Canada has been a real estate sector star in the years following the international financial crisis, but that outperformance is fading to more average levels.
That’s the assessment coming out of the latest REALpac/IPD Canada Quarterly Property Index that found the index total return of 7.3 per cent for 2014 (down from a total return of 11% a year ago). The survey also tallied a total income return of 5.2% and capital growth for the past year of 1.9%.
The results “confirms the slowing of the rate of returns in the marketplace,” said Simon Fairchild, executive director of IPD Canada.
The IPD data, drawn from 42 real estate players such as pension funds and real estate companies, represent about $125 billion of real estate and 2,351 assets in Canada. IPD estimates its benchmark, which has been in place since 1985, represents about one-half of the professionally managed real estate market in the country.
Dollars and sense
The report found net investment in Canadian real estate totalled $5.5 billion last year. It was led by the office sector ($1.8 billion), retail ($1.77 billion), industrial ($612.9 million) and residential ($554.1 million).

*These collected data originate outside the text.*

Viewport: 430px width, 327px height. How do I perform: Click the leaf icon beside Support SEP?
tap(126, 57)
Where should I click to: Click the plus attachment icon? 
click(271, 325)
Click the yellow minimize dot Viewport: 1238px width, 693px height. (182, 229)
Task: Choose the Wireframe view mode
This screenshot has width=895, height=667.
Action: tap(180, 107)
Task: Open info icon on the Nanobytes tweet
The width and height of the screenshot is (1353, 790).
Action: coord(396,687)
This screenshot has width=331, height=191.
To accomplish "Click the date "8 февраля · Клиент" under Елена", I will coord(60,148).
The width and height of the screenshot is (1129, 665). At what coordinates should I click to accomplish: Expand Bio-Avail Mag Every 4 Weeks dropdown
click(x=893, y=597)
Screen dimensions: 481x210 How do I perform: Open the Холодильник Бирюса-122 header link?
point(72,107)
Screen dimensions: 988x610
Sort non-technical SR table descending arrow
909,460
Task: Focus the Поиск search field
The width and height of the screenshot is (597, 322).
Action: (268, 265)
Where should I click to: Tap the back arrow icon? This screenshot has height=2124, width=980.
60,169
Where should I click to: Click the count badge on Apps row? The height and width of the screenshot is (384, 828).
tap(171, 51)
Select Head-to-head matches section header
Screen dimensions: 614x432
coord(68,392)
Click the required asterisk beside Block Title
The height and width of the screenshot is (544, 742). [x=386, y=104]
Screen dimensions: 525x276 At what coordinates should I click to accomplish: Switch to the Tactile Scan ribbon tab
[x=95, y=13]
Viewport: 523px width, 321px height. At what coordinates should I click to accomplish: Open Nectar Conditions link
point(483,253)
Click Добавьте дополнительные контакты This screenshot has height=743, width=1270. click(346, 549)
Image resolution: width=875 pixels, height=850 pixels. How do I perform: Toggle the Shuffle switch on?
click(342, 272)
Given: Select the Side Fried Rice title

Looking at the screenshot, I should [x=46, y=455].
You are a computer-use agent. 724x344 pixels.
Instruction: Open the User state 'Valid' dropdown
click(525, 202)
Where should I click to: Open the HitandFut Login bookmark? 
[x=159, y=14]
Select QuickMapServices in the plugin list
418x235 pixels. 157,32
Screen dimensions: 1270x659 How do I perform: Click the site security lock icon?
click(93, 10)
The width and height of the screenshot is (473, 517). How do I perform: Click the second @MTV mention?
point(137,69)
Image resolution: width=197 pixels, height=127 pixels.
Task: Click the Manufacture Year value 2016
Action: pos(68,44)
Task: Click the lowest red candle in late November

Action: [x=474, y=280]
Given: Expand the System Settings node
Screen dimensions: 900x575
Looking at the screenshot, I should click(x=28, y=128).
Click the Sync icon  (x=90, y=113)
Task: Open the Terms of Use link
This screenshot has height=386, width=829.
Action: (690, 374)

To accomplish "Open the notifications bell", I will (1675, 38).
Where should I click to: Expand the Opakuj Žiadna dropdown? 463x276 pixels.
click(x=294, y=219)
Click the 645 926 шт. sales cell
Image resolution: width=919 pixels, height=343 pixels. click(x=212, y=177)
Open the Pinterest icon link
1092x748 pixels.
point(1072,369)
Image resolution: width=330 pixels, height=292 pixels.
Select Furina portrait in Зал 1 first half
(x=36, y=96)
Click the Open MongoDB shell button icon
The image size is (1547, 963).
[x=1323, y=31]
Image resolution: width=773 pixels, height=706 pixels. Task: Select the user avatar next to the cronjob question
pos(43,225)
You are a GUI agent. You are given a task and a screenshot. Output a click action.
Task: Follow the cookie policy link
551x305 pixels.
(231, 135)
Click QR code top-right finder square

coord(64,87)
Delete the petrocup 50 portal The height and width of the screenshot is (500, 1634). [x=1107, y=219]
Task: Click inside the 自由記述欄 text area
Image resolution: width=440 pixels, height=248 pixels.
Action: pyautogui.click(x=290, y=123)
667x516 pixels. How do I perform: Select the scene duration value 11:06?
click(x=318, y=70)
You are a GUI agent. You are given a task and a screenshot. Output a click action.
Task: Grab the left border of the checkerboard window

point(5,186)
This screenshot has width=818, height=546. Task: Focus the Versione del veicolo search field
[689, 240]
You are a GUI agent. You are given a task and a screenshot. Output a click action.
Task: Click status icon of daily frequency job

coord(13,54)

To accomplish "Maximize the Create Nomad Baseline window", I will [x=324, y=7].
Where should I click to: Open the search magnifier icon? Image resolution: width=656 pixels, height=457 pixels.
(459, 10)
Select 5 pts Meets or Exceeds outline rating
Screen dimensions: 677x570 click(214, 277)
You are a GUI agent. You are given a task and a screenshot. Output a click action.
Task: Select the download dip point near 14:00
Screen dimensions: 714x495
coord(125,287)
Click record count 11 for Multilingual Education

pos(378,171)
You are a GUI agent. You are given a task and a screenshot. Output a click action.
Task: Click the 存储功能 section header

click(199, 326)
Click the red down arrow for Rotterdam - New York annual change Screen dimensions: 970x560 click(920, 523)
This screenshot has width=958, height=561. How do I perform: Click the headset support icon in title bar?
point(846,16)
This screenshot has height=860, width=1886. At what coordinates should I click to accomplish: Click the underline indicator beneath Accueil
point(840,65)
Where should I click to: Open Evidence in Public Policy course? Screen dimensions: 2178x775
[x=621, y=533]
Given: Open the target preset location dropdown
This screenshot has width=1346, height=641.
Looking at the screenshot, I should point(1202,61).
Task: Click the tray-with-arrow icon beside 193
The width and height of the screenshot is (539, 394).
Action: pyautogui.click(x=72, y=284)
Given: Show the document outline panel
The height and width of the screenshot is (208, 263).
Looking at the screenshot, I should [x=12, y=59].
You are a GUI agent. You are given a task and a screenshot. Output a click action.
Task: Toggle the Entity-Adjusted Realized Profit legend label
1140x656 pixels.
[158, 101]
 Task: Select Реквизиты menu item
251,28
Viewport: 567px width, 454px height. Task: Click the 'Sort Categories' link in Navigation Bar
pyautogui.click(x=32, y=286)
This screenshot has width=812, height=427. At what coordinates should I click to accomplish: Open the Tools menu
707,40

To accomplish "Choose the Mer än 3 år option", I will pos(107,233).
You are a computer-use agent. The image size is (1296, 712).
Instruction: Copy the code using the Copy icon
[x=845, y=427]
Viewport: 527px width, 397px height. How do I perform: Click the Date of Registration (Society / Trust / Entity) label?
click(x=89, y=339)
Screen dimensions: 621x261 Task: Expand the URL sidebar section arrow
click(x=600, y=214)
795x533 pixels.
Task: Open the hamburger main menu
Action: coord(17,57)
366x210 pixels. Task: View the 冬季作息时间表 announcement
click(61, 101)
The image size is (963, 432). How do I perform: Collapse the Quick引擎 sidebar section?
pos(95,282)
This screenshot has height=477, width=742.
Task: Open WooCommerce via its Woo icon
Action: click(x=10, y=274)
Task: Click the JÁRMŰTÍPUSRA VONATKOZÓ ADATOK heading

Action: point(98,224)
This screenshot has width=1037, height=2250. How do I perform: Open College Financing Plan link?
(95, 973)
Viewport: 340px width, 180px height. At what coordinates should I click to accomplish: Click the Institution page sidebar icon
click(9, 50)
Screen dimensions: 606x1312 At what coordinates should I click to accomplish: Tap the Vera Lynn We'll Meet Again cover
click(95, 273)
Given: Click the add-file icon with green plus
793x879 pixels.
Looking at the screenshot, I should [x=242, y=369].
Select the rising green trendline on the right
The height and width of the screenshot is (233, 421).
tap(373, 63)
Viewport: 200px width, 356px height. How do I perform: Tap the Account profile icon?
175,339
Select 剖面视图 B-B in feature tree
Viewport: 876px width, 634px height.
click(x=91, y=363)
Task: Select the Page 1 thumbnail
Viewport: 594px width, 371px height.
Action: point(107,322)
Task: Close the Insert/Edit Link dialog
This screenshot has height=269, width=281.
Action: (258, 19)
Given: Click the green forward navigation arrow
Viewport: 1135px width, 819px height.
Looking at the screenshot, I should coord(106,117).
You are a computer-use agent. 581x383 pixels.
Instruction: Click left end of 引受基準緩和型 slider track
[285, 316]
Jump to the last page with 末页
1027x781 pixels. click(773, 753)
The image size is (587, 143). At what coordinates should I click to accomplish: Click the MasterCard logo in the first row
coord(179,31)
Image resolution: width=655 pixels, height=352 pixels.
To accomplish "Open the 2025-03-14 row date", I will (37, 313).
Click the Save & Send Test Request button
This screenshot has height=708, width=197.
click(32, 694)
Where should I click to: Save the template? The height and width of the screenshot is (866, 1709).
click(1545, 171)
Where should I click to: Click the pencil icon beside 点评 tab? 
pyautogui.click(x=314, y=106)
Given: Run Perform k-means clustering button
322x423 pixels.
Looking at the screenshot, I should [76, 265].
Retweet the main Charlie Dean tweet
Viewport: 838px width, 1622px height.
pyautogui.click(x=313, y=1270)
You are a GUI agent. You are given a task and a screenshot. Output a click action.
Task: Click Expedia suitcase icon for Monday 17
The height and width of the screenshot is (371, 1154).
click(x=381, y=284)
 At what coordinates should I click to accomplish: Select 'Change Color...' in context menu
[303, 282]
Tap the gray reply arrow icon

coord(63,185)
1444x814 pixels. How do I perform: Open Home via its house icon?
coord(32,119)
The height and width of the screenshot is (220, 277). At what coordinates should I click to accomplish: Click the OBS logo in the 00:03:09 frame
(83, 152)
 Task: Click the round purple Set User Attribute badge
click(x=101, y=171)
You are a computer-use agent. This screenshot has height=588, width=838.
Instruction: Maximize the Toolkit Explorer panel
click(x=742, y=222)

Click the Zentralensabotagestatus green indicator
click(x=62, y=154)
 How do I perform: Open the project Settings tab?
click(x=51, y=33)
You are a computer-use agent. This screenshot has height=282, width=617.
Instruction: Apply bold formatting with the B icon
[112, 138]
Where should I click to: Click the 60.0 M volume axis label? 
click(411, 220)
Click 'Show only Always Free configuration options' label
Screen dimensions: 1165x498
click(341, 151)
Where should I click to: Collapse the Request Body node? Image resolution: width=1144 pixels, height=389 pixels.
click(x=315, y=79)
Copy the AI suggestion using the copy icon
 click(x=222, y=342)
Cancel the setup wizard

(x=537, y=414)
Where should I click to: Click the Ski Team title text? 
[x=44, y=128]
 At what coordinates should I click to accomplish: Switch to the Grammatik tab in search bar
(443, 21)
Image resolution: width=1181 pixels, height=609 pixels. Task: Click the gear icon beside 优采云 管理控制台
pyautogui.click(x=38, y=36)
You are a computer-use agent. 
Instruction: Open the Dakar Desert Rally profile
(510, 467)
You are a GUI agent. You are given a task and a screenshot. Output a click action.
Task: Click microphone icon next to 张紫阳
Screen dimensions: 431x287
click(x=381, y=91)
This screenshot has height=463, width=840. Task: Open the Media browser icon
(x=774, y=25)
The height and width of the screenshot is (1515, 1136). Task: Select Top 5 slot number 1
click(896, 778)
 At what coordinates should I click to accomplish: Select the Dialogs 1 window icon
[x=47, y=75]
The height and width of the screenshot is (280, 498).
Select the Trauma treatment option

No surprise the lion’s share of the money went to Toronto, real estate’s centre of the universe for the past few years. In total, Toronto gobbled up $2.73 billion worth of net investment last year, well ahead of Calgary ($1.1 billion), Vancouver ($723 million) and Edmonton ($487.5 million).
The $5.5-billion result “indicates a strong degree of commitment, confidence in the real estate sector, and is actually the highest that we have seen since before the financial crisis in 2008,” said Fairchild.
In terms of development expenditures for 2014 ($1.99 billion), the map shifted westward while office continued to be the preferred asset class: Calgary came out on top with $576.1 million, followed by Toronto ($465.9 million) and Vancouver ($263.1 million).
The 1.99 billion earmarked for new development last year was a slight drop from the 2.3 billion in 2013.
The IPD executive director noted Canada’s performance is slowing from 11% last year to the seven per cent range this year, but that it remains an enviable result compared to most other markets around the world.
The exceptions are Ireland (40.1%), the United States (11.4%) and the United Kingdom (17.9%). Many other countries IPD tracks do not have 2014 data compiled yet so Canada has room to fall further, it would seem.
IPD sees several trends.
“The Canadian cycle seems to be on the wane and converging in on global norms,” said Fairchild. “I wouldn’t be surprised if the Canadian return was under the global index when it is released in April.”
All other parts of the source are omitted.